Reputation: 16676
I'm following this quick start after starting this ready-to-use PredictionIO Amazon EC2 instance and after running these commands it fails in the pio train
:
pio app new MyTextApp
pio import --appid 1 --input data/stopwords.json
pio import --appid 1 --input data/emails.json
pio build
pio train
...
Data set is empty, make sure event fields match imported data.
Exception in thread "main" java.lang.IllegalStateException: Haven't seen any document yet.
at org.apache.spark.mllib.feature.IDF$DocumentFrequencyAggregator.idf(IDF.scala:132)
at org.apache.spark.mllib.feature.IDF.fit(IDF.scala:56)
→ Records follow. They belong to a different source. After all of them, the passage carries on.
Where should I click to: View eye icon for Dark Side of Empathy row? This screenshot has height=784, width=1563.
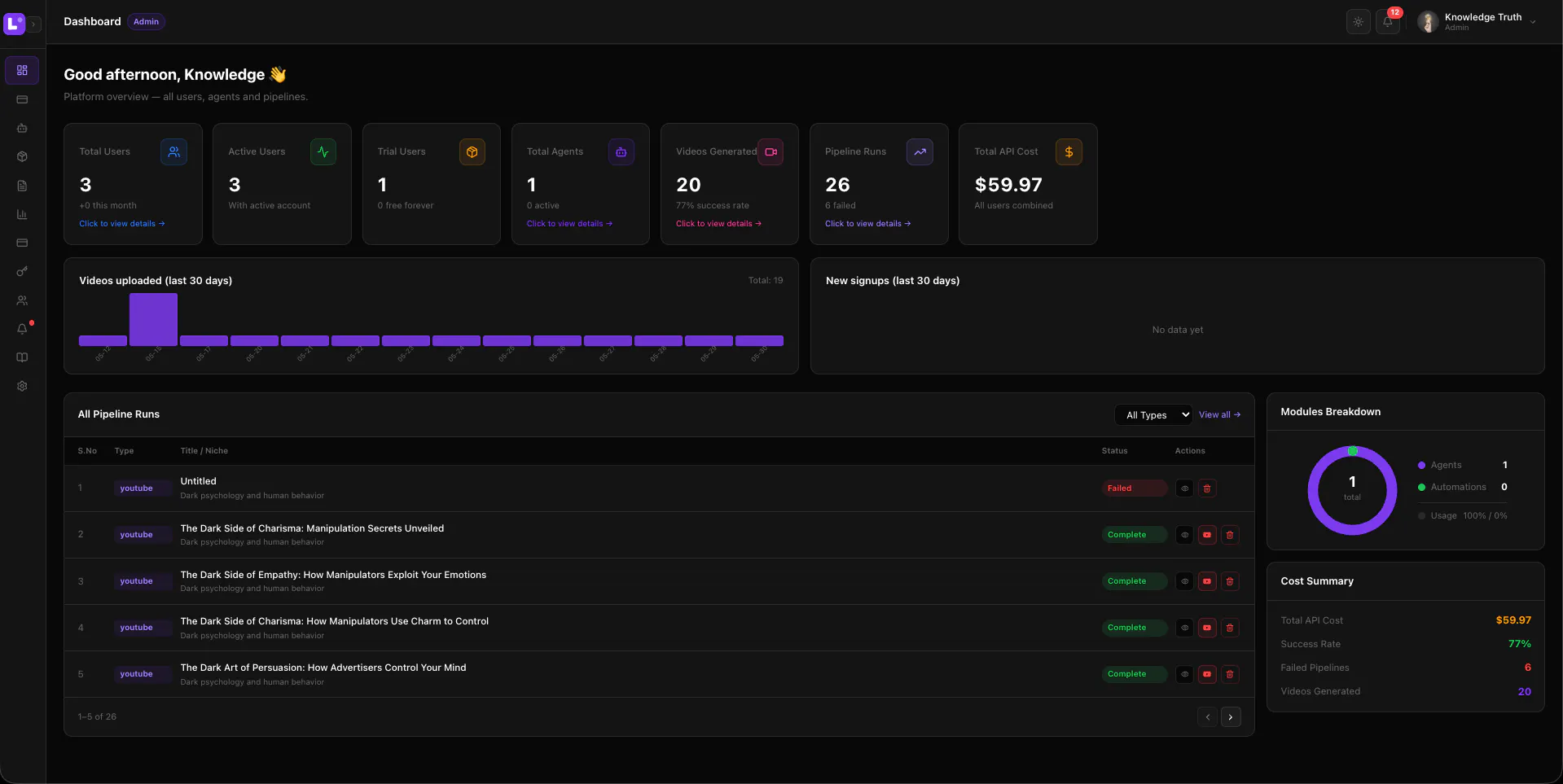pyautogui.click(x=1184, y=581)
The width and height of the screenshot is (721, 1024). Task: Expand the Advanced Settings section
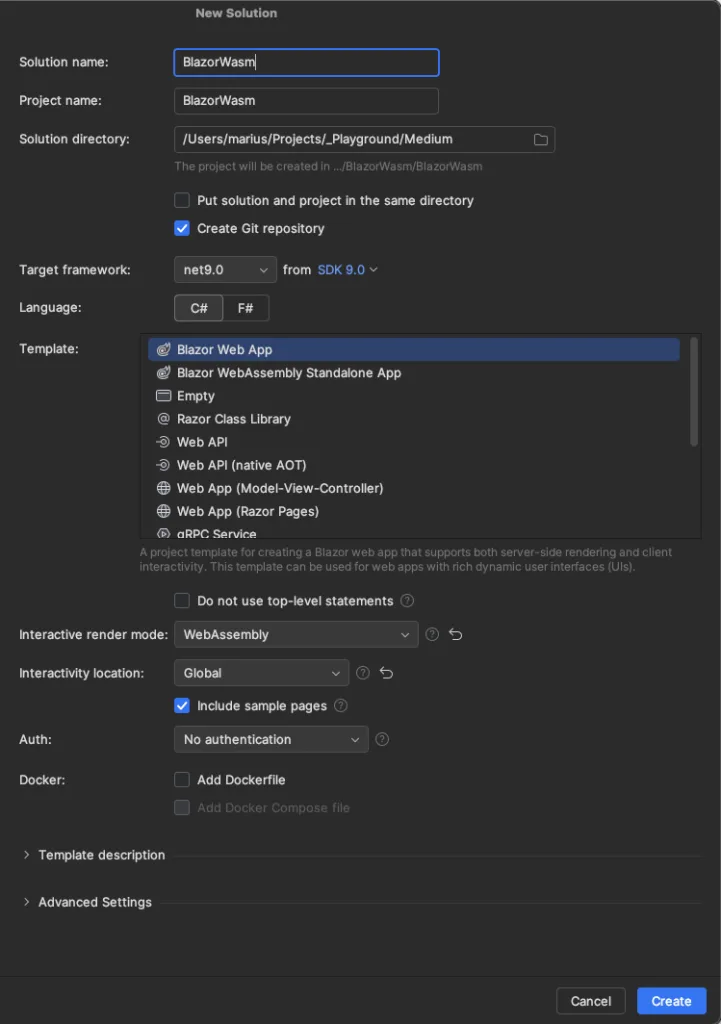95,901
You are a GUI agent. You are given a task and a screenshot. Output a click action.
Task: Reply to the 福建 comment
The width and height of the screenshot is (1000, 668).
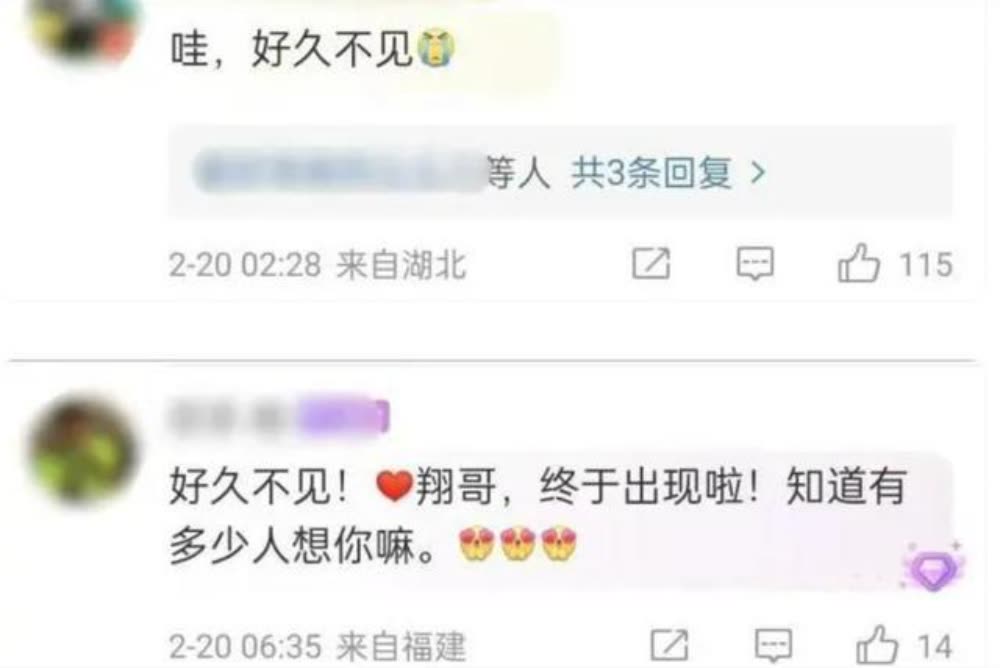[774, 644]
at uk.co.news.PreparedData.<init>(Preparator.scala:70)
at uk.co.news.Preparator.prepare(Preparator.scala:47)
at uk.co.news.Preparator.prepare(Preparator.scala:43)
Since there is no error when running the command to import emails, I don't understand why the data set is still empty. I double-checked the email.json
file and the data is indeed there and this is the result when running
pio import --appid 1 --input data/emails.json
ubuntu@ip-172-31-0-60:~/pio-textclassification$ pio import --appid 1 --input data/emails.json
[INFO] [Runner$] Submission command: /opt/spark-1.4.1-bin-hadoop2.6/bin/spark-submit --class io.prediction.tools.imprt.FileToEvents --files file:/opt/PredictionIO/conf/log4j.properties --driver-class-path /opt/PredictionIO/conf file:/opt/PredictionIO/lib/pio-assembly-0.9.4.jar --appid 1 --input file:/home/ubuntu/pio-textclassification/data/emails.json --env PIO_ENV_LOADED=1,PIO_STORAGE_REPOSITORIES_METADATA_NAME=pio_meta,PIO_FS_BASEDIR=/home/ubuntu/.pio_store,PIO_HOME=/opt/PredictionIO,PIO_FS_ENGINESDIR=/home/ubuntu/.pio_store/engines,PIO_STORAGE_SOURCES_PGSQL_URL=jdbc:postgresql://localhost/pio,PIO_STORAGE_REPOSITORIES_METADATA_SOURCE=PGSQL,PIO_STORAGE_REPOSITORIES_MODELDATA_SOURCE=PGSQL,PIO_STORAGE_REPOSITORIES_EVENTDATA_NAME=pio_event,PIO_STORAGE_SOURCES_PGSQL_PASSWORD=pio,PIO_STORAGE_SOURCES_PGSQL_TYPE=jdbc,PIO_FS_TMPDIR=/home/ubuntu/.pio_store/tmp,PIO_STORAGE_SOURCES_PGSQL_USERNAME=pio,PIO_STORAGE_REPOSITORIES_MODELDATA_NAME=pio_model,PIO_STORAGE_REPOSITORIES_EVENTDATA_SOURCE=PGSQL,PIO_CONF_DIR=/opt/PredictionIO/conf
[INFO] [Remoting] Starting remoting
[INFO] [Remoting] Remoting started; listening on addresses :[akka.tcp://[email protected]:49257]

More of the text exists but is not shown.